_Your task_
When you return the entries, keep every word and mark exactly as it is.

_Extracted entries_

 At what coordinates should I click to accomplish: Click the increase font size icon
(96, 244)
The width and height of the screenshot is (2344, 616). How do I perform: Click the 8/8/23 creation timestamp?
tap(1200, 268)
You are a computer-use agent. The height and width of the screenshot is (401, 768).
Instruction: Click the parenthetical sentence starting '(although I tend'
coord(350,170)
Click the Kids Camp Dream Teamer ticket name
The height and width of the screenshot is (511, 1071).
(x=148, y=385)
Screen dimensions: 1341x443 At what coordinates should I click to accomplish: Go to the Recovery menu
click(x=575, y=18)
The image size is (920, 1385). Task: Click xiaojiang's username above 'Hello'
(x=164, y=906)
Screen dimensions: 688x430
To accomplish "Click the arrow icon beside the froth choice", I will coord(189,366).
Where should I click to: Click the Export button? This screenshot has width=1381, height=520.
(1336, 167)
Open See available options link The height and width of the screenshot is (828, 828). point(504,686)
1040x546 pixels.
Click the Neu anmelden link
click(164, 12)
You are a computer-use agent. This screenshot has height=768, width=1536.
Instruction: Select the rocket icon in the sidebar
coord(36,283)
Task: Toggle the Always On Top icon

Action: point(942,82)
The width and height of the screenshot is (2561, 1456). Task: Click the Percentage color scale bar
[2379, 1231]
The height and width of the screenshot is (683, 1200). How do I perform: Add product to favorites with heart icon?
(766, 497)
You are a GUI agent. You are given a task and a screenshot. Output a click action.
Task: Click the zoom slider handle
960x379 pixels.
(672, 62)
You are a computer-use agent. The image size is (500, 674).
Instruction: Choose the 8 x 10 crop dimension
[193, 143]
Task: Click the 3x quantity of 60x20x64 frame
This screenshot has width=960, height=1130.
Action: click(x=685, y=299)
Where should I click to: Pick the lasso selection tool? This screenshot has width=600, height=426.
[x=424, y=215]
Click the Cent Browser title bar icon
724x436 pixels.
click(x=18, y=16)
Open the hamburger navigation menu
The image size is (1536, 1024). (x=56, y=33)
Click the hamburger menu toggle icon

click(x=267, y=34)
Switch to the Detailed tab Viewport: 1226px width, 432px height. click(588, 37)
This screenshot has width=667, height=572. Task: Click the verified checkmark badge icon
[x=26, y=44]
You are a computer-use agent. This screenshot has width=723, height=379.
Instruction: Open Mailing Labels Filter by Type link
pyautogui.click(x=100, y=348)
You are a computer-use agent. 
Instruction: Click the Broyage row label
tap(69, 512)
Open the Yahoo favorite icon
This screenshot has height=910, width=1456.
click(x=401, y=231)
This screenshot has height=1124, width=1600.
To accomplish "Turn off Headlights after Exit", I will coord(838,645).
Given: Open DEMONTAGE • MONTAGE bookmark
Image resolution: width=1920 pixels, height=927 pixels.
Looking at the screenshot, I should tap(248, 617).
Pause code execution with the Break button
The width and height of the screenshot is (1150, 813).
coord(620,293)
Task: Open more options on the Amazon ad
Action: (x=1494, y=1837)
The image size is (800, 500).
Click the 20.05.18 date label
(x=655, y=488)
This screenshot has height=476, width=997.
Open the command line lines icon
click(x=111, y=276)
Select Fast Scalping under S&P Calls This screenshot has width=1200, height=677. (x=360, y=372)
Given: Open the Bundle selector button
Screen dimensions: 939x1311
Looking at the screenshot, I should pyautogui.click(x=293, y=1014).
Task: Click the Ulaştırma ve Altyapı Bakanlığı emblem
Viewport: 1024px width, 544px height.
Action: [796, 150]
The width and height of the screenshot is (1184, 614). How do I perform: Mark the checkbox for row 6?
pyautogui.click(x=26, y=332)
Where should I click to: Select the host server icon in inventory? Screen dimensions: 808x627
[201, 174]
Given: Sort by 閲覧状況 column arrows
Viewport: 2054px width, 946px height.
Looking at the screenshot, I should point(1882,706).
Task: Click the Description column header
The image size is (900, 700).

_Answer_
 At what coordinates should I click to accomplish: Click the increase font size icon
(96, 244)
The width and height of the screenshot is (2344, 616). How do I perform: Click the 8/8/23 creation timestamp?
tap(1200, 268)
You are a computer-use agent. The height and width of the screenshot is (401, 768).
Instruction: Click the parenthetical sentence starting '(although I tend'
coord(350,170)
Click the Kids Camp Dream Teamer ticket name
The height and width of the screenshot is (511, 1071).
(x=148, y=385)
Screen dimensions: 1341x443 At what coordinates should I click to accomplish: Go to the Recovery menu
click(x=575, y=18)
The image size is (920, 1385). Task: Click xiaojiang's username above 'Hello'
(x=164, y=906)
Screen dimensions: 688x430
To accomplish "Click the arrow icon beside the froth choice", I will coord(189,366).
Where should I click to: Click the Export button? This screenshot has width=1381, height=520.
(1336, 167)
Open See available options link The height and width of the screenshot is (828, 828). point(504,686)
1040x546 pixels.
Click the Neu anmelden link
click(164, 12)
You are a computer-use agent. This screenshot has height=768, width=1536.
Instruction: Select the rocket icon in the sidebar
coord(36,283)
Task: Toggle the Always On Top icon

Action: point(942,82)
The width and height of the screenshot is (2561, 1456). Task: Click the Percentage color scale bar
[2379, 1231]
The height and width of the screenshot is (683, 1200). How do I perform: Add product to favorites with heart icon?
(766, 497)
You are a GUI agent. You are given a task and a screenshot. Output a click action.
Task: Click the zoom slider handle
960x379 pixels.
(672, 62)
You are a computer-use agent. The image size is (500, 674).
Instruction: Choose the 8 x 10 crop dimension
[193, 143]
Task: Click the 3x quantity of 60x20x64 frame
This screenshot has width=960, height=1130.
Action: click(x=685, y=299)
Where should I click to: Pick the lasso selection tool? This screenshot has width=600, height=426.
[x=424, y=215]
Click the Cent Browser title bar icon
724x436 pixels.
click(x=18, y=16)
Open the hamburger navigation menu
The image size is (1536, 1024). (x=56, y=33)
Click the hamburger menu toggle icon

click(x=267, y=34)
Switch to the Detailed tab Viewport: 1226px width, 432px height. click(588, 37)
This screenshot has width=667, height=572. Task: Click the verified checkmark badge icon
[x=26, y=44]
You are a computer-use agent. This screenshot has width=723, height=379.
Instruction: Open Mailing Labels Filter by Type link
pyautogui.click(x=100, y=348)
You are a computer-use agent. 
Instruction: Click the Broyage row label
tap(69, 512)
Open the Yahoo favorite icon
This screenshot has height=910, width=1456.
click(x=401, y=231)
This screenshot has height=1124, width=1600.
To accomplish "Turn off Headlights after Exit", I will coord(838,645).
Given: Open DEMONTAGE • MONTAGE bookmark
Image resolution: width=1920 pixels, height=927 pixels.
Looking at the screenshot, I should tap(248, 617).
Pause code execution with the Break button
The width and height of the screenshot is (1150, 813).
coord(620,293)
Task: Open more options on the Amazon ad
Action: (x=1494, y=1837)
The image size is (800, 500).
Click the 20.05.18 date label
(x=655, y=488)
This screenshot has height=476, width=997.
Open the command line lines icon
click(x=111, y=276)
Select Fast Scalping under S&P Calls This screenshot has width=1200, height=677. (x=360, y=372)
Given: Open the Bundle selector button
Screen dimensions: 939x1311
Looking at the screenshot, I should pyautogui.click(x=293, y=1014).
Task: Click the Ulaştırma ve Altyapı Bakanlığı emblem
Viewport: 1024px width, 544px height.
Action: [796, 150]
The width and height of the screenshot is (1184, 614). How do I perform: Mark the checkbox for row 6?
pyautogui.click(x=26, y=332)
Where should I click to: Select the host server icon in inventory? Screen dimensions: 808x627
[201, 174]
Given: Sort by 閲覧状況 column arrows
Viewport: 2054px width, 946px height.
Looking at the screenshot, I should point(1882,706).
Task: Click the Description column header
The image size is (900, 700).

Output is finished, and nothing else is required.